**PASSAGE**
>>

So first of all, Gianluca, thank you for joining us this afternoon or morning depending on where you’re at. But why don’t I hand it over to you, I think you have one quick comment maybe on the safe harbor.

Gianluca Romano

Thank you, Aaron, and thank you, everyone, for joining us today. As a quick reminder, I will be making forward-looking statements today, and you can learn more about the risk factors associated with those statements on our website.

Question-and-Answer Session

Q – Aaron Rakers

Perfect. You nailed it. I think you’ve probably done that a few times before. So let me kind of just kick off. And for those in the audience, if you’d like to ask a question, feel free to e-mail me at aaron.rakers@wellsfargo.com. But why don’t I just start the discussion with just the demand profile. Obviously, the hard disk drive industry is transitioned to a point where a 60%, 65% or so of the industry is now in a nearline hard disk drive market. So on that piece of the market, I guess, just update us on how you’re thinking, how you see demand currently? And any kind of thoughts you might share as we kind of start to think about calendar ’21?

Gianluca Romano

Surely. So — and I can maybe discuss a little bit about our business highlights for the current quarter and the future, as you just asked. So in general, I would say, looking at the current market environment with about four weeks to go to quarter end, we remain very comfortable with the guidance that we gave at $2.550 billion of revenue, plus or minus $200 million, and EPS of $1.10 plus or minus $0.15. So, the quarter is shaping out as we were planned. And also in terms of mix, I would say, is fairly similar.

<<

[Saved data entries]

>>

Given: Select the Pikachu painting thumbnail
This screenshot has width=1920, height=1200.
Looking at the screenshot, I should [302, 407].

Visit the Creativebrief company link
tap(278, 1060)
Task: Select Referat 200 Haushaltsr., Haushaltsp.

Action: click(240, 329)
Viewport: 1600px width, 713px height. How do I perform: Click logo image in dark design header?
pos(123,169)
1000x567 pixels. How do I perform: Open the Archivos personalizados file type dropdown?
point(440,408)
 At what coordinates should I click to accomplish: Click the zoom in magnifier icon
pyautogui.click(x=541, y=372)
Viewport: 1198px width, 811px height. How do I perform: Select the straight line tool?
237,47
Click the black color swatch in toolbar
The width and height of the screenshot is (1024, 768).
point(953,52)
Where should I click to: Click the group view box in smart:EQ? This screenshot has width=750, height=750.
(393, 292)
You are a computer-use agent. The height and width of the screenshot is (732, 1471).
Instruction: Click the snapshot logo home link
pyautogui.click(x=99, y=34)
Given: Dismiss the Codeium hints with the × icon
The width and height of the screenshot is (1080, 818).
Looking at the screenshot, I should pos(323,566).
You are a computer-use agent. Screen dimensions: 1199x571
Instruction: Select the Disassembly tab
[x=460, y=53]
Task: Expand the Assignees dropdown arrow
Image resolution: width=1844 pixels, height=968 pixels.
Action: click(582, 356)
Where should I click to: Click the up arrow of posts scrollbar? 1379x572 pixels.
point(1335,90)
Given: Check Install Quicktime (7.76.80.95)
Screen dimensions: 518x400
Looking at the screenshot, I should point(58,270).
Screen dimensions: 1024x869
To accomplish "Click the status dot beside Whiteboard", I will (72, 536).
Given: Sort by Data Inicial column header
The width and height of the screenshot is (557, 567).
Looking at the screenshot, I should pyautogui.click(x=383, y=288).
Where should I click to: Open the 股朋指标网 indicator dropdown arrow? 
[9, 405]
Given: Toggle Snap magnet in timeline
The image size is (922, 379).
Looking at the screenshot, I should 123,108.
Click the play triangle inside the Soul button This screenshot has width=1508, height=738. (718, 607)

<<

**AIM OF THE EXERCISE**
Continue the conference call transcript on hard disk drive demand, starting right after its last sentence.

**EXPECTED ANSWER**
You were asking about nearline. Inside the airline, we have cloud and we have the enterprise OEM. Cloud was already strong in the last several quarters. Even in the September quarter, where the total revenue for the Company was sequentially down, we said, cloud was still having a fairly healthy demand was not as the record of the June quarter, but still very good. And in December, we expect a sequential improvement. The enterprise OEM is a part that maybe suffers the more for COVID in the September quarter.

Now sequentially, we guided $250 million increase in revenue, a big part of that increase is actually coming from the enterprise OEM. So, also this part is recovering fairly well. Of course, now the COVID impact for that part of the business was bigger in the last couple of quarters, especially in September, when you work on-prem and now you cannot access the site and now you have several problems coming from the COVID. The business was, for sure, slowing down.

Fortunately, we see a good rebound already in the December quarter, and we expect also a sequential improvement in the next couple of quarters. On surveillance, that is now part of our mission, our mass capacity part of the business. Surveillance was very impacted mainly because the COVID impact was first in Asia — was coming first in Asia and then, of course, move to the rest of the world.

But already in the March and June quarter, the surveillance part and video image application overall segment was really impacted, was down sequentially. In September, we saw the fourth quarter of a grain rebound. And in the current quarter, we expect a similar level, maybe even an improvement, sequential improvement on surveillance.

When you look at the legacy part of the business, consumer was good in September. We expect to be good also in December. As you know, it’s a little bit seasonal. So this is a good part of the year. The rest of the business, mission-critical also starting to recover, still not a strong quarter for mission critical, but starting to recover from the low June and September.

And the compute, desktop, notebook and gaming and DVR that’d be the part that now is fairly stable sequentially, I’d say. On the product road map, I would say our 16-terabyte is still very strong. We have a good market share because we have a very good product now because we are focusing on market share. As you know, our focus is always on free cash flow and profitability. Market share is just the result of our product.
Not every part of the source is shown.